5-Amino-1MQ (5-amino-1-methylquinolinium) is cross-listed in this peptide library only because it is sold through the same research-chemical channels and marketed to the same fat-loss and longevity audience as genuine metabolic peptides. It is, however, a **small-molecule quaternary-ammonium quinolinium cation** (formula C10H11N2+, molecular weight about 159 g/mol, PubChem CID 950107) with no amino-acid chain and no peptide bond — its true home in this taxonomy is among adjacent compounds.[5](https://peptidevox.com/#r5) This monograph holds it to the same evidence-first standard as everything else in the encyclopedia.

*This article is informational and editorial content for research and educational purposes only. It is not medical advice, not a protocol to follow, and not a sourcing or buying guide. 5-Amino-1MQ is an unapproved investigational research chemical with zero published human trials; it is sold as a "research chemical not for human use" and is prohibited in sport. Dosing figures are reported strictly as seen in the published literature for completeness. Consult a licensed clinician before any health decision.*

## What is 5-Amino-1MQ and how does it work?

5-Amino-1MQ is a selective, membrane-permeable inhibitor of nicotinamide N-methyltransferase (NNMT), developed in academic medicinal-chemistry programs at the University of Texas Medical Branch and UT San Antonio as a tool compound and metabolic-disease drug candidate.[1](https://peptidevox.com/#r1) Structurally it is a quaternary quinolinium cation supplied as the iodide salt, with a permanent positive charge on the N-methylated ring nitrogen and an amino group at the 5-position — a nicotinamide and methyl-substrate mimic, not a polypeptide.[5](https://peptidevox.com/#r5) Despite its cationic nature, medicinal-chemistry optimization produced enough membrane permeability to reach the intracellular enzyme target.[1](https://peptidevox.com/#r1)

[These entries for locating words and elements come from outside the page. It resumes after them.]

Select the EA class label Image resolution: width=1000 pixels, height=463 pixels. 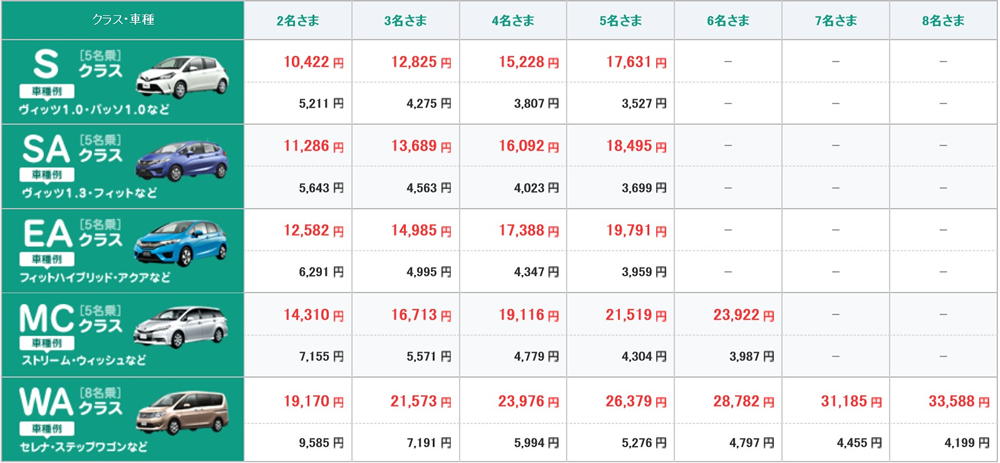pos(47,234)
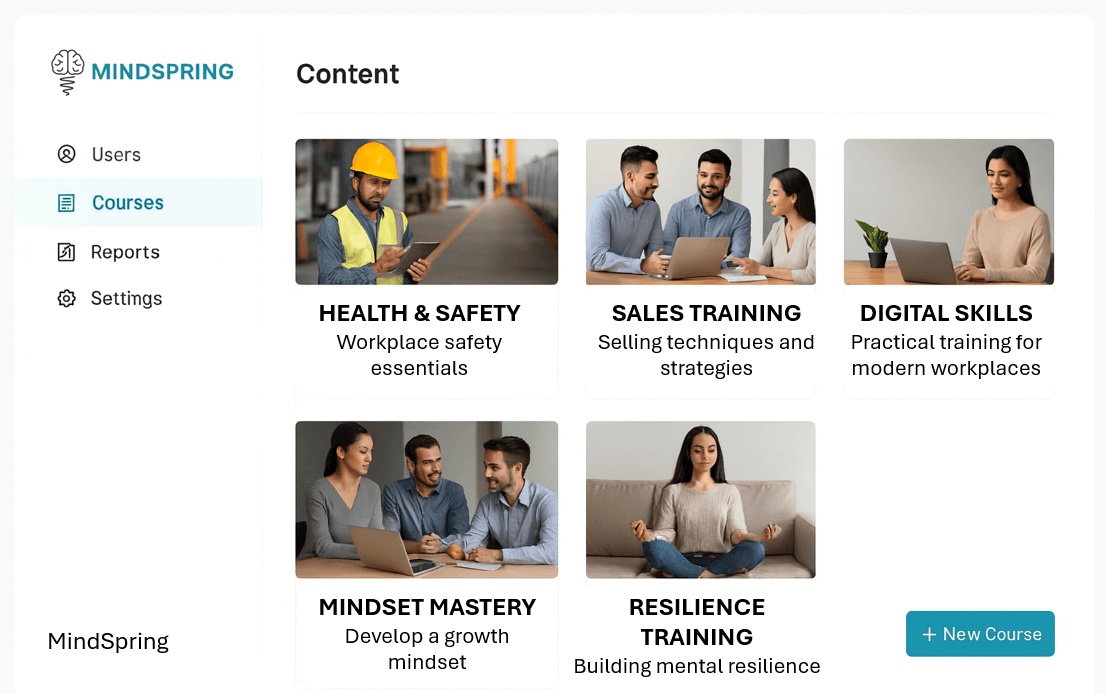Click the Users person icon
Viewport: 1106px width, 694px height.
[x=66, y=154]
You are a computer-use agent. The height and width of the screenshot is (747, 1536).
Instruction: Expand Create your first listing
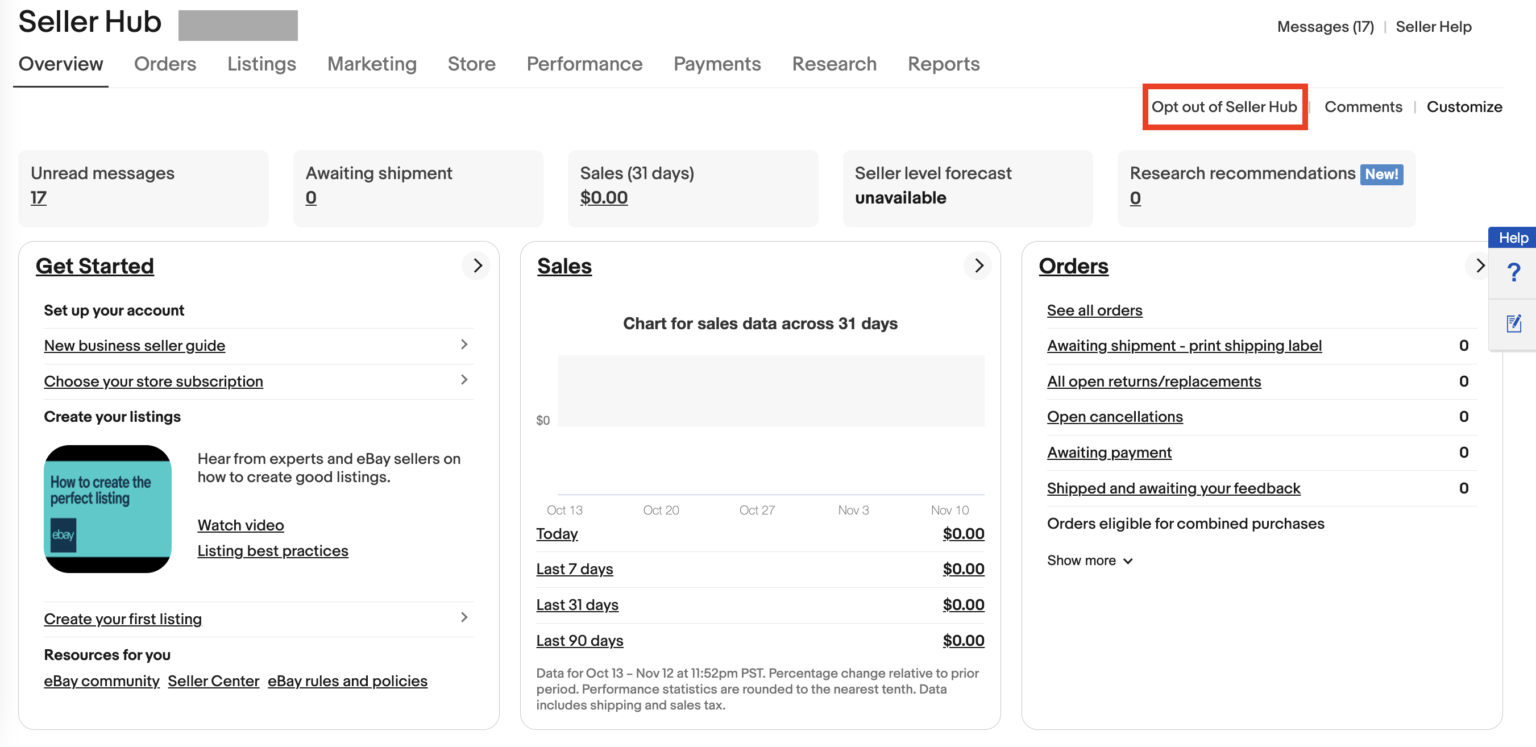click(x=463, y=618)
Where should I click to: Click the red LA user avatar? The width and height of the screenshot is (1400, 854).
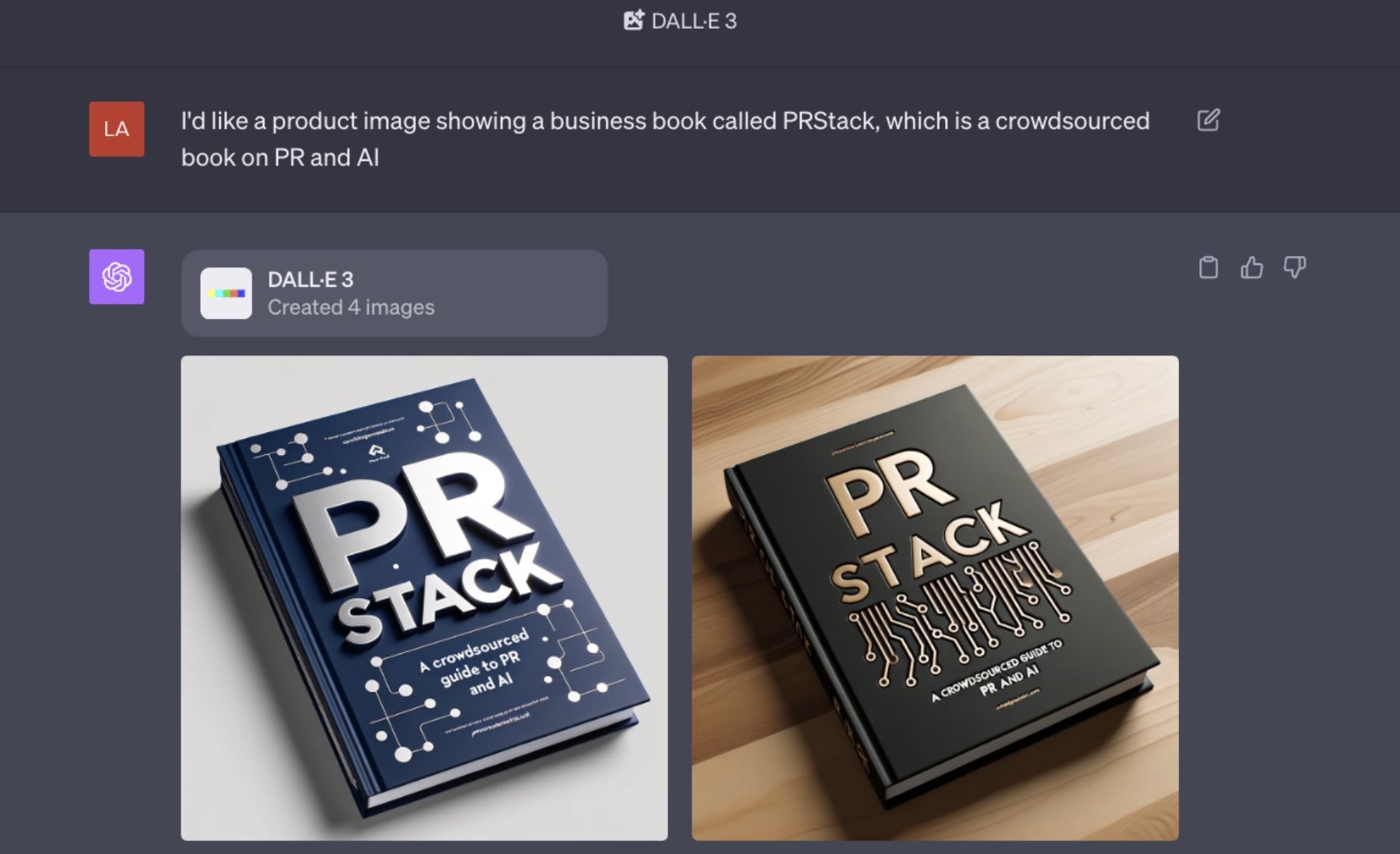coord(117,129)
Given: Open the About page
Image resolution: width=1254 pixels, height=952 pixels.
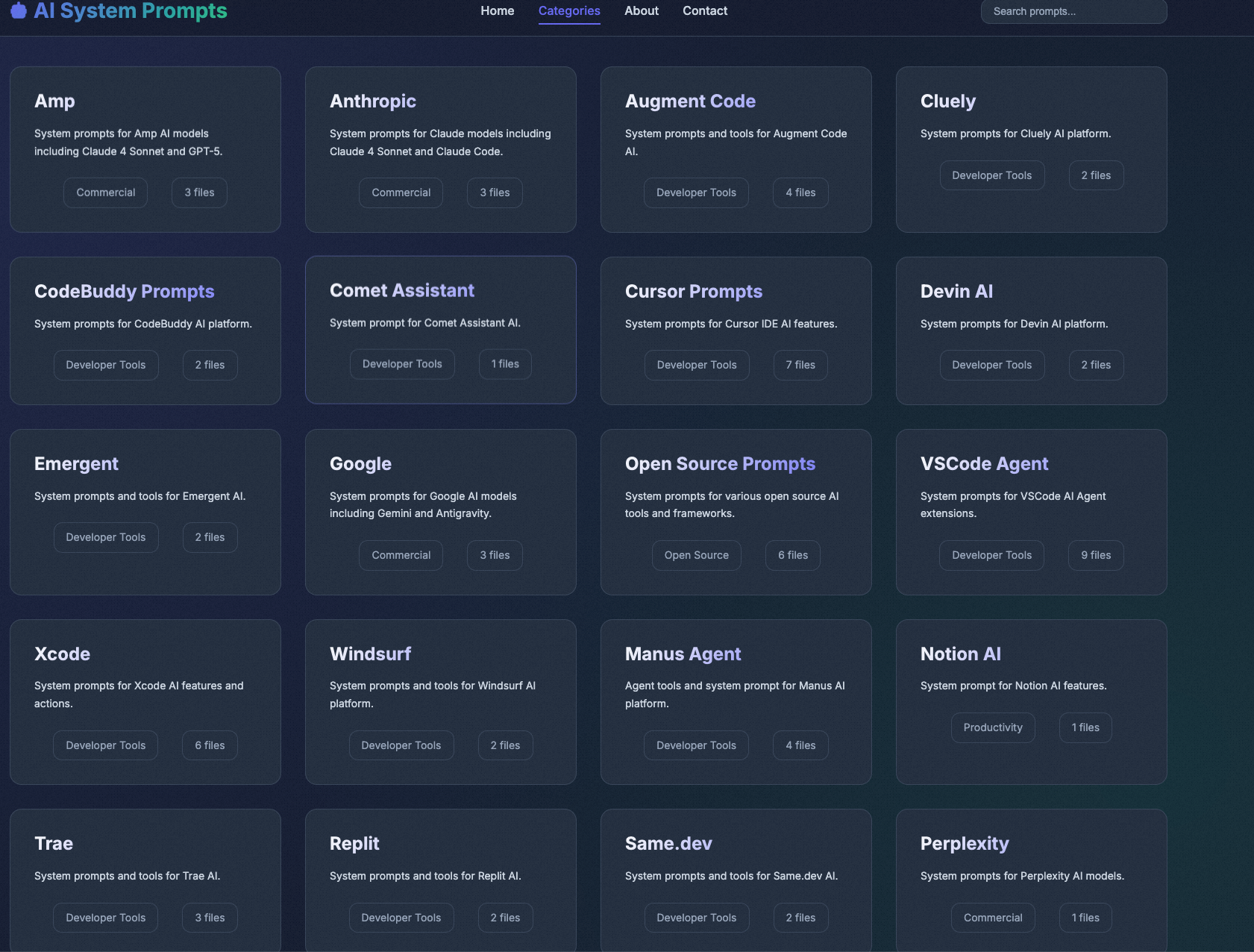Looking at the screenshot, I should point(641,10).
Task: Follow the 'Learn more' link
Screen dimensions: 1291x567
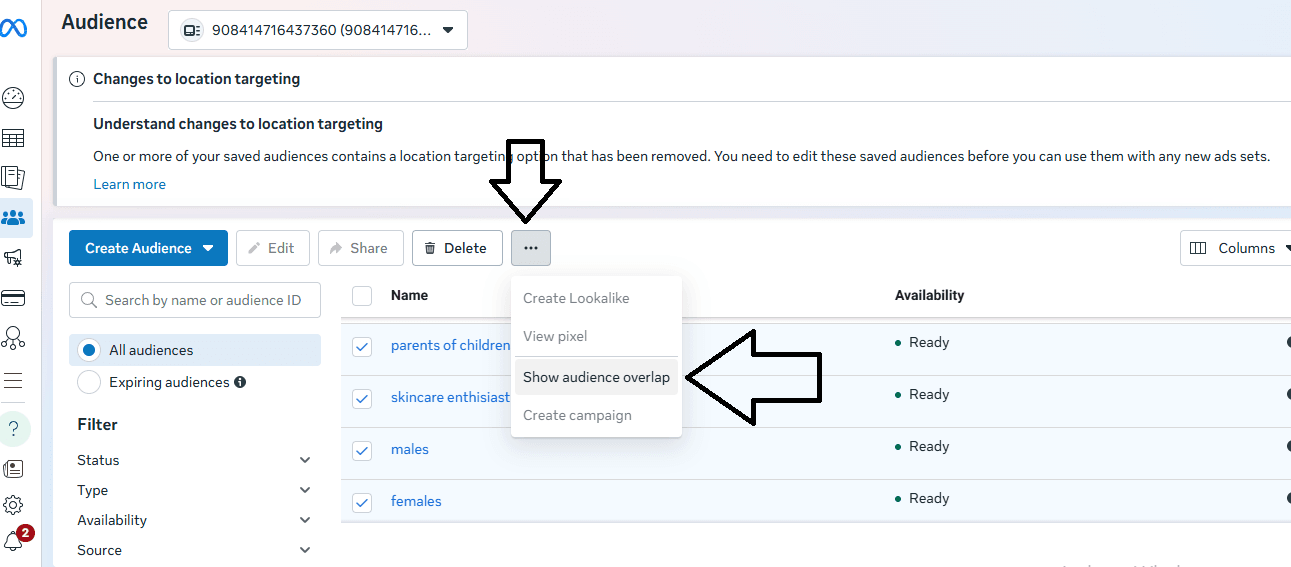Action: 129,184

NNMT is a cytosolic phase-II enzyme that transfers a methyl group from S-adenosylmethionine (SAM) to nicotinamide, yielding 1-methylnicotinamide and S-adenosylhomocysteine. When pathologically over-expressed, NNMT acts as a methyl sink and a drain on the nicotinamide that feeds NAD+ salvage. 5-Amino-1MQ competitively occupies NNMT's **nicotinamide-binding pocket** — not the conserved SAM pocket shared by other methyltransferases — which underlies its selectivity.[1](https://peptidevox.com/#r1) By blocking the reaction it is reported to preserve SAM, lower 1-methylnicotinamide, and spare nicotinamide for NAD+ resynthesis, secondarily supporting NAD+ and sirtuin signaling while suppressing adipocyte lipogenesis.[1](https://peptidevox.com/#r1) In vitro the biochemical IC50 for NNMT is roughly 1 micromolar, with a clean off-target profile: no meaningful inhibition of DNMT1, PRMT3, NAMPT, or SIRT1 across tested concentrations.[1](https://peptidevox.com/#r1) Crucially, **no published human pharmacokinetics, half-life, or oral-bioavailability data exist** — all in-vivo dosing in the primary literature used subcutaneous injection in mice, and the public record of NNMT-inhibitor translation status can be reviewed in the [2026 Pharmacological Research review](https://www.sciencedirect.com/science/article/pii/S0165614726000866).[8](https://peptidevox.com/#r8)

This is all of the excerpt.